Each line below is to be repeated exactly; any picture is to be left out.

◆ Available data
========
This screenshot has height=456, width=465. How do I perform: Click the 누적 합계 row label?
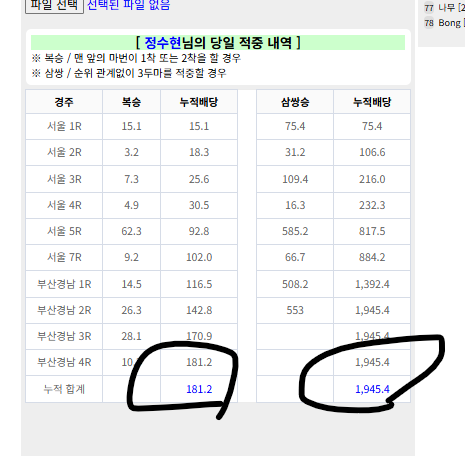64,389
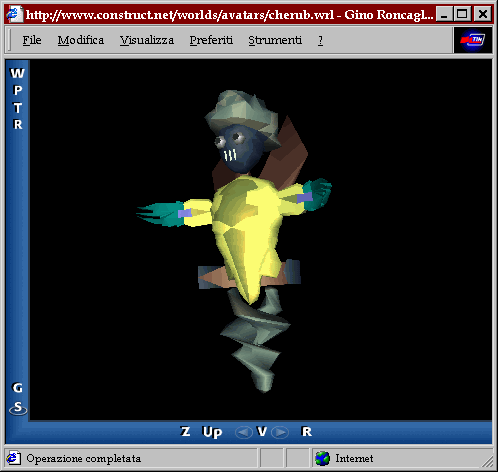The image size is (498, 472).
Task: Go to previous viewpoint arrow
Action: coord(244,432)
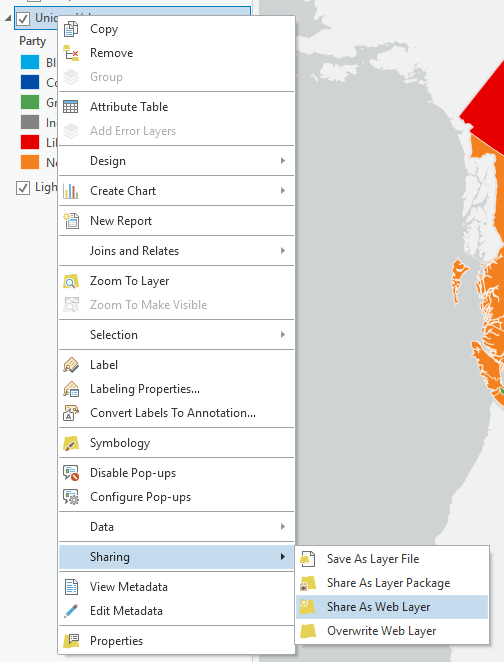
========
◆ Exercise answer
This screenshot has height=456, width=465. How do I perform: Click the 누적 합계 row label?
64,389
The image size is (498, 472).
Task: Go to previous viewpoint arrow
Action: coord(244,432)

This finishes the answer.